Last week saw the Tories gather for their annual conference at Birmingham. It began with Boris Johnson calling for strike ballots to be ruled invalid if less than 50% of members had taken part. This was obviously a rallying call for the true blue union bashers to join him in his battle with the arch enemy Bob Crow.
If such a rule was applied to the London Mayoral Election of 2008 would mean that his victory would be ruled invalid and most local councils would not be able to function due to insufficient interest from voters.
Then we heard Boy George's plans to scrap the Universal Benefit of Child Allowance to any family where one parent earns above £44,000 per annum. This was designed to give the impression that higher earners would contribute to the austerity measures due to come our way.
This caused some concern to Tory supporters who would suffer from this measure but I bet their not screaming at their employers to negotiate a pay cut.
To celebrate this delegates shamelessly drank champagne after George Osborne's announcement of his savage child benefit cuts.
Ministers and MPs ignored warnings from Tory high command about this year's "austerity conference", necking £50-a-bottle bubbly in the bar of the plush five-star Hyatt hotel.

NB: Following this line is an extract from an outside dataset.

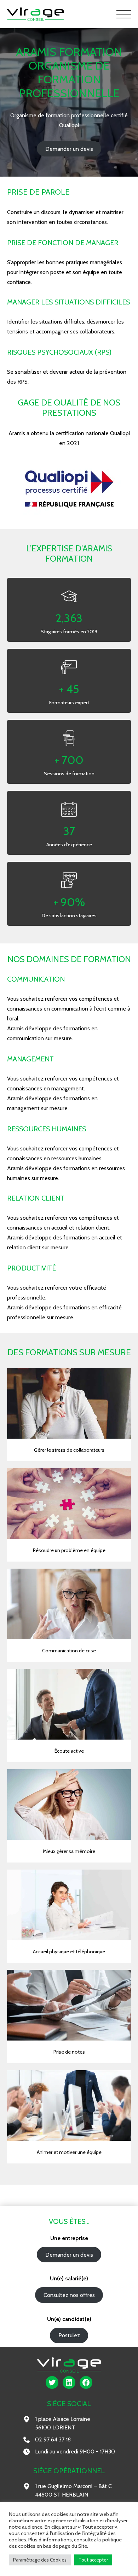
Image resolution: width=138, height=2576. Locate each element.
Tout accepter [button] (93, 2560)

They were probably gloating that the poor would have to fork out extra in taxes if they decided to purchase White Cider.
Then Lord Hutton joined the fray calling for an end to final salary pension schemes in the public sector. Also on pensions the Tories confirmed plans to raise the age of retirement for both men and women which would significantly affect the aspirations for dignity in retirement of hard working people.
So with all that going on there was an obvious chance for Ed Milliband to eat into the usual rise of support that occurs at Party Conference week.
His Shadow Cabinet announcements were eagerly awaited and he had the chance to set his party on the right path towards creating an economic alternative to these cuts.
He announced Alan Johnson as Chancellor of the Exchequer a man with little experience or knowledge of economic affairs.